Stored items:
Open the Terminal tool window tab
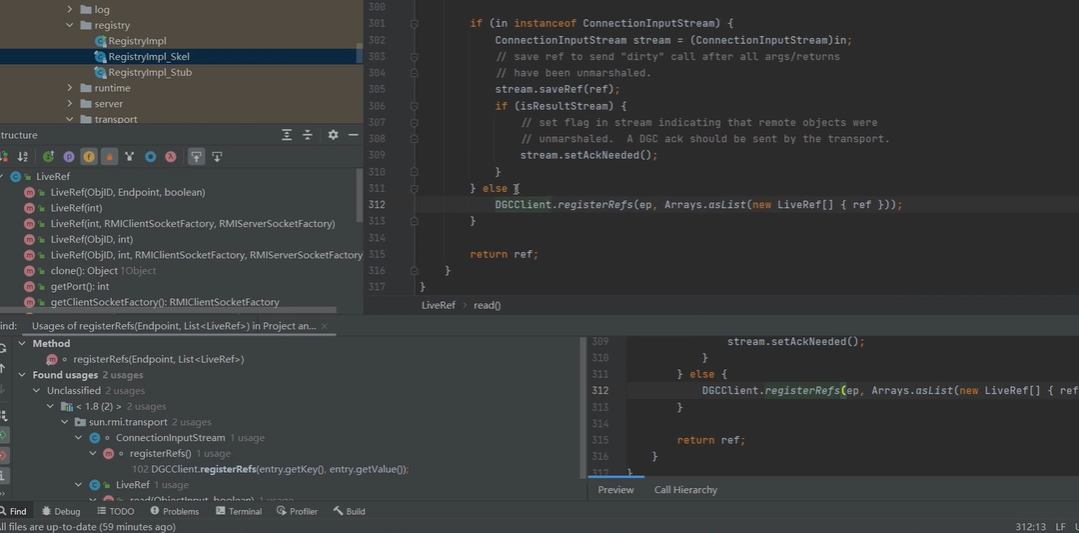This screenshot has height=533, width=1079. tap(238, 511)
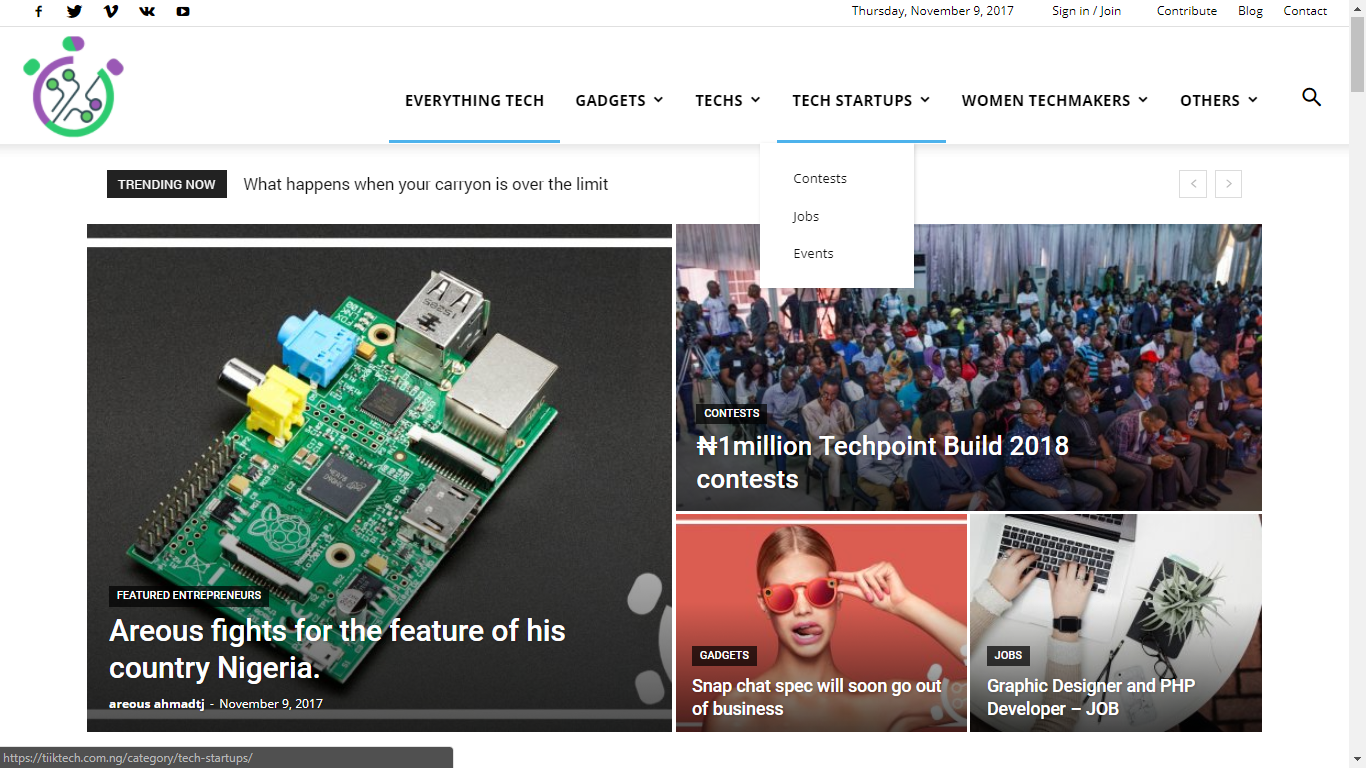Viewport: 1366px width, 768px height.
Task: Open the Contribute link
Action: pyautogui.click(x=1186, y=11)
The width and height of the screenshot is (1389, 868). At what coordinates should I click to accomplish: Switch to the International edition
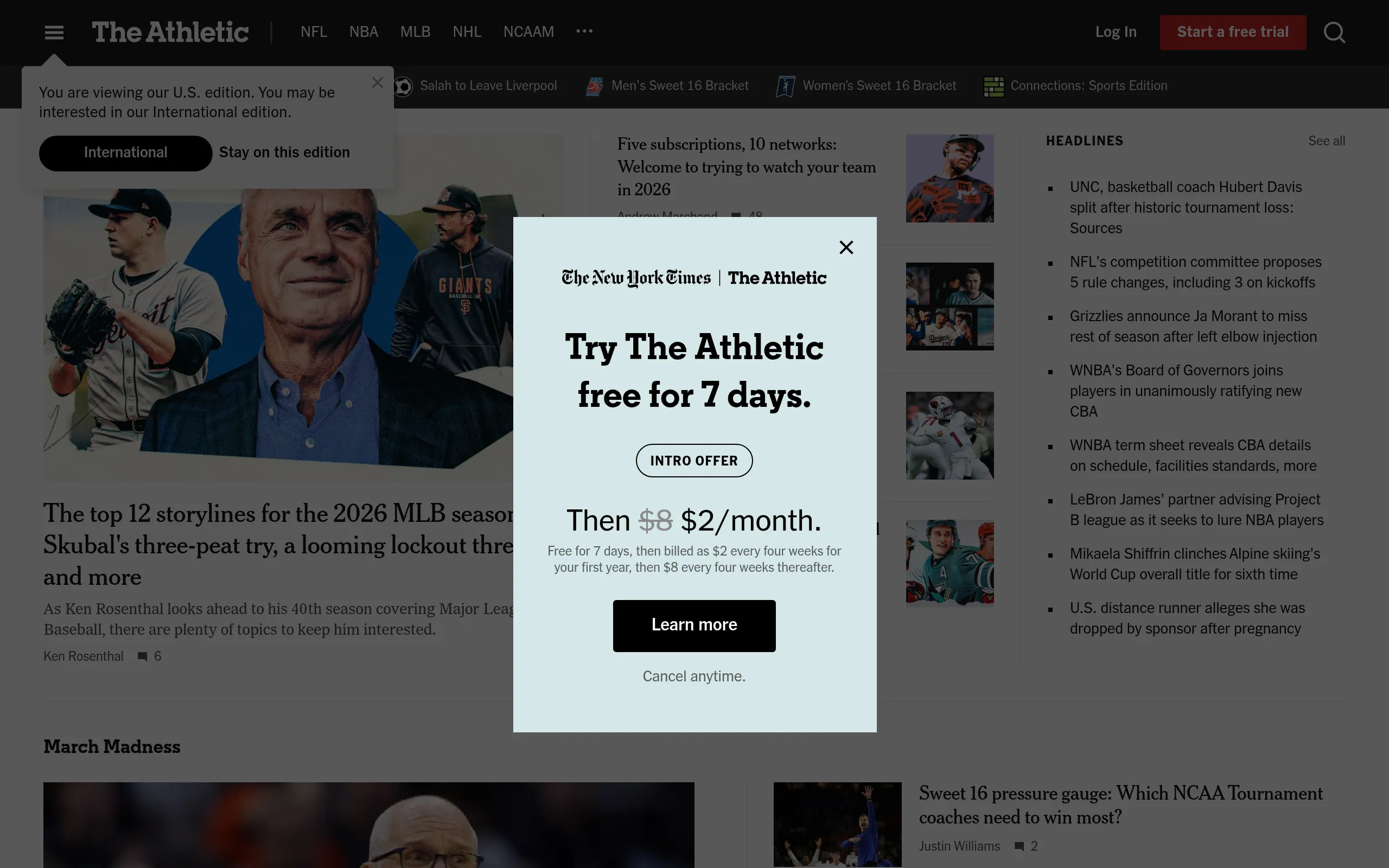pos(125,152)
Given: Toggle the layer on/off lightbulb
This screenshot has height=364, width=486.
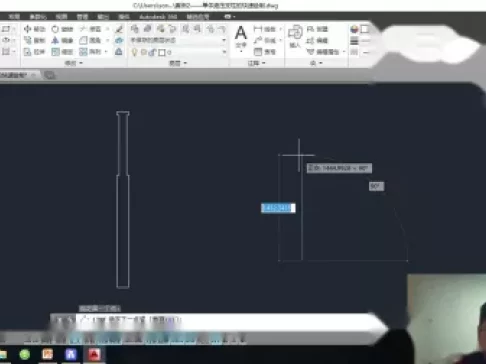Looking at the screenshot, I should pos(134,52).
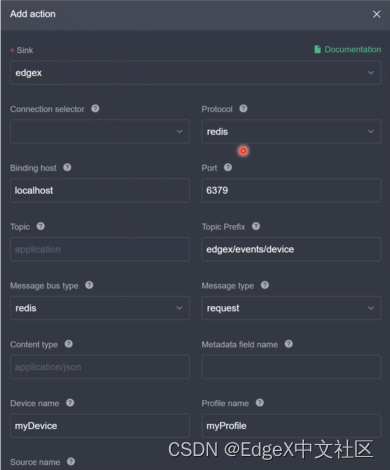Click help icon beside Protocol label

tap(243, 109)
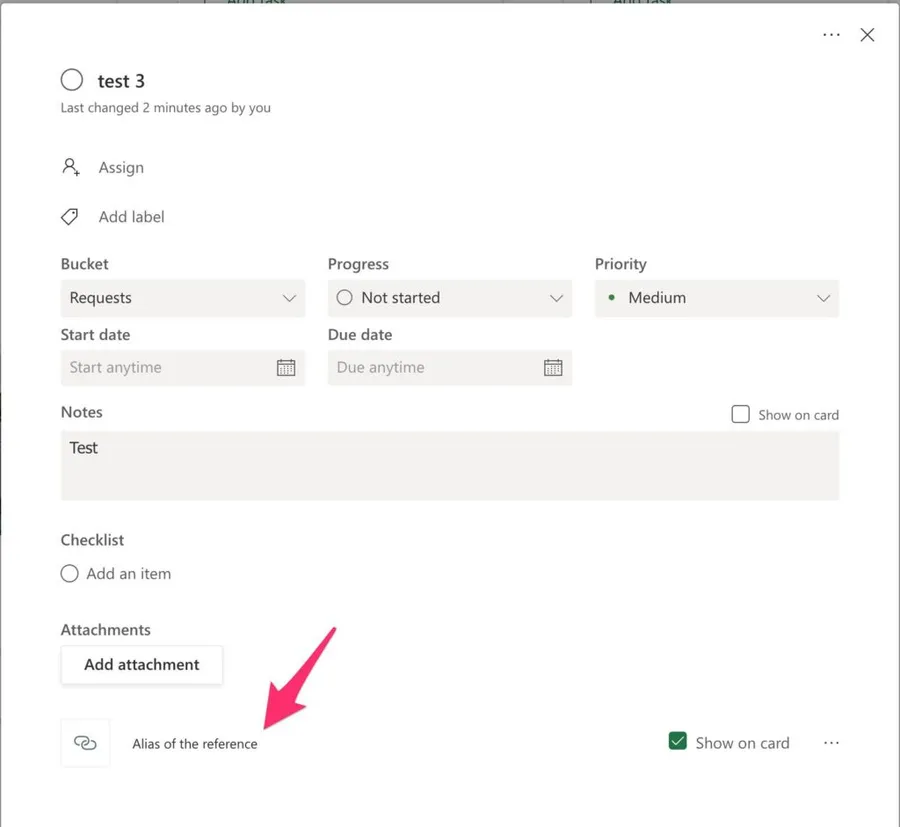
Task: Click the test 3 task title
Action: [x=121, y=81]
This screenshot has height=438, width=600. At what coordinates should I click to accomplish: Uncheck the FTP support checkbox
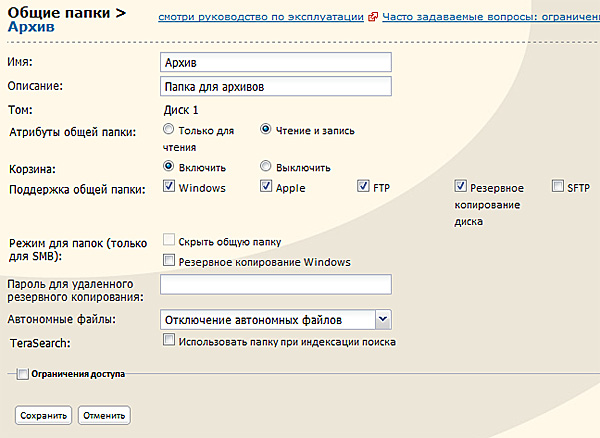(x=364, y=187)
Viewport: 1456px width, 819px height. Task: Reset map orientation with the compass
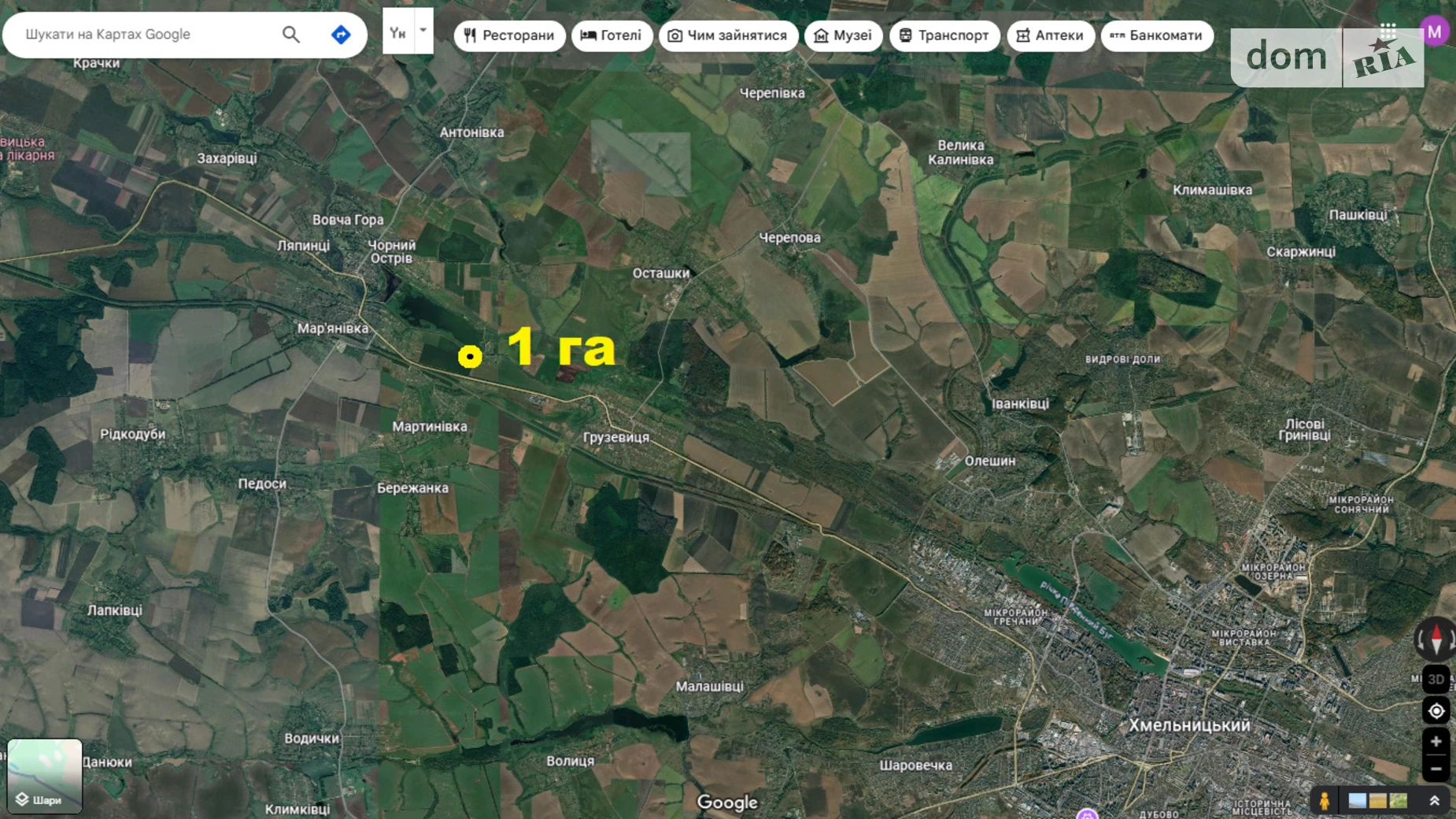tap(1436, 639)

To do
Give again exactly the lines from the one holding "Viewport: 1456px width, 819px" to the final line of the records, both ends included; any pictures stay out.

Result
Viewport: 1456px width, 819px height. Task: Reset map orientation with the compass
tap(1436, 639)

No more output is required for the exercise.